C’est donc la Première ministre, Sophie Wilmès, que le petit garçon interpelle directement à la fin de sa vidéo. Il parle à la cheffe de gouvernement, mais aussi à la maman qu’elle est : “Je sais bien que vous avez des enfants, je sais bien que vous êtes une bonne maman. Je sais bien que vous ne voudriez pas que vos enfants vivent la même vie que nous, alors s’il vous plait… Vous pouvez, la Belgique peut, régulariser les sans-papiers“.

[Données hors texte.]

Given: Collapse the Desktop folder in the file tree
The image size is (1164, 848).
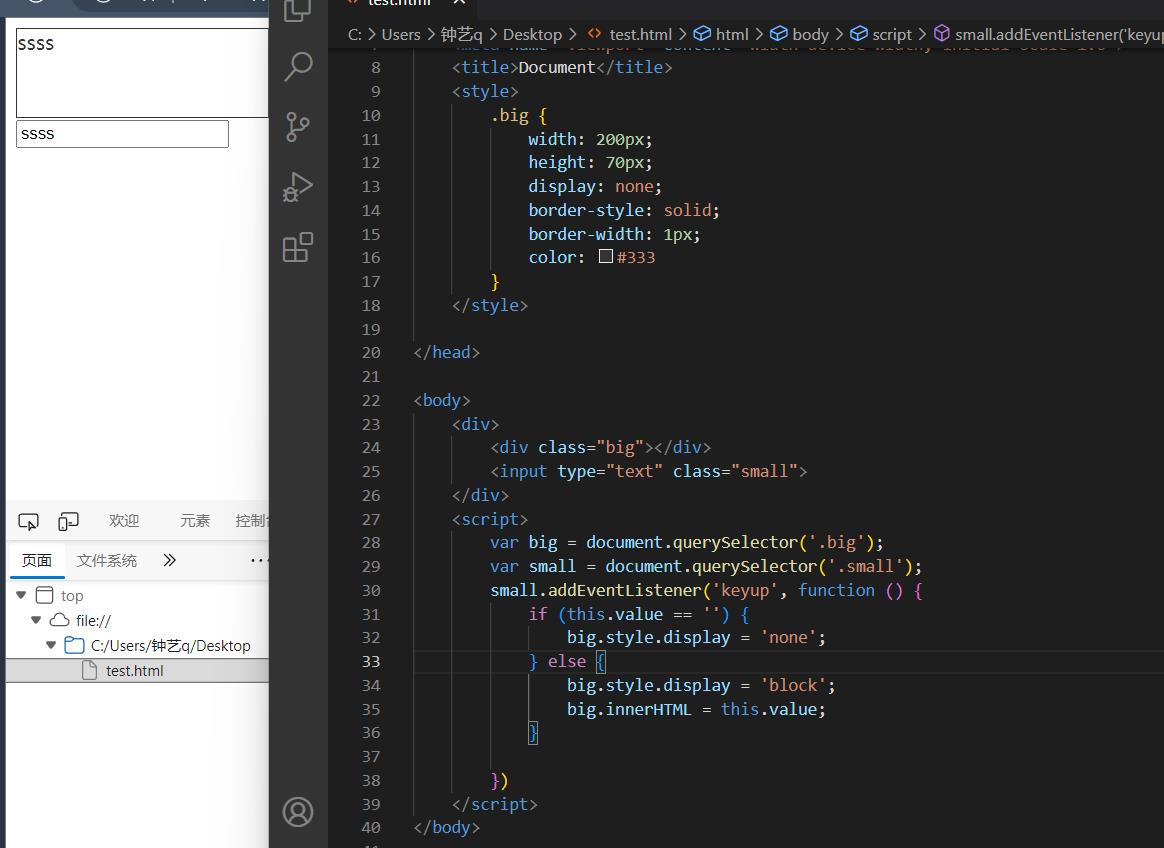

Cette semaine, la Ligue des droits humains (LDH) alertait le gouvernement de la situation de “précarité sévère” des personnes sans-papiers en cette période de crise sanitaire. L’association mettait en lumière le fait qu’elles sont “dans l’impossibilité de circuler, dans l’impossibilité de travailler, sans accès aux droits sociaux, et donc sans moyens de survie“, dénonçant un enjeu de santé publique. Selon la Ligue des droits humains, des systèmes exceptionnels de régularisation sont mis en place dans certains autres pays européens, comme l’Italie ou l’Espagne.